Items listed in a dataset
|---|
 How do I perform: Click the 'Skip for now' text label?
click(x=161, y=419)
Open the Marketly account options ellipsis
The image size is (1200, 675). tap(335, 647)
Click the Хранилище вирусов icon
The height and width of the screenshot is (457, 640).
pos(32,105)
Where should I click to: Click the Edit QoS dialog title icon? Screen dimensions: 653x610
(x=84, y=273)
|---|
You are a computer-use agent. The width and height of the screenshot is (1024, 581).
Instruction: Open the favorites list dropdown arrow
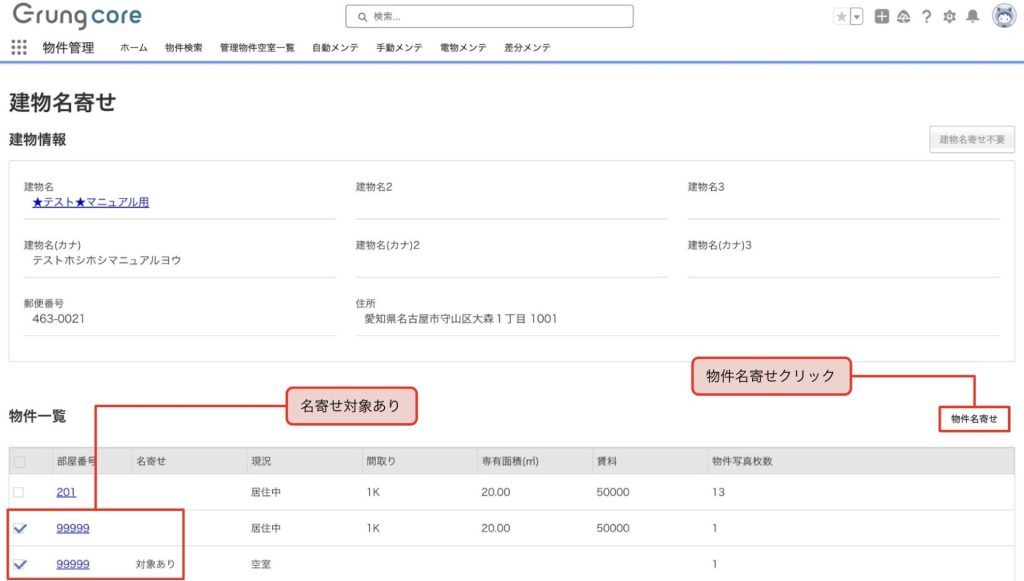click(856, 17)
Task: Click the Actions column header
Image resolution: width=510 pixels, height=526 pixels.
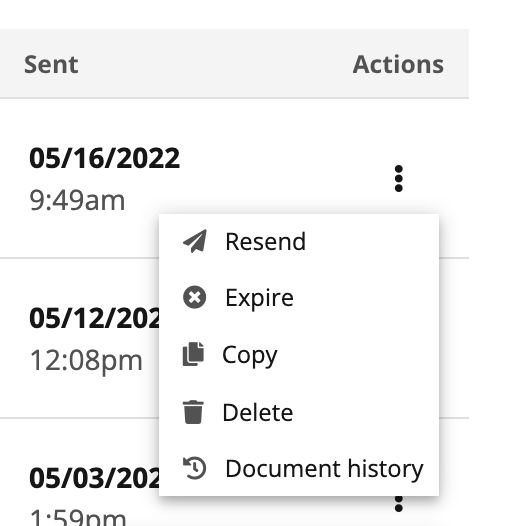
|---|
__Instructions for the task__: Write out exactly the lines that fall from the line with "Task: Click the Actions column header" to the line with "Image resolution: width=510" in the records above, keeping both ends.

__Your response__:
Task: Click the Actions column header
Image resolution: width=510 pixels, height=526 pixels.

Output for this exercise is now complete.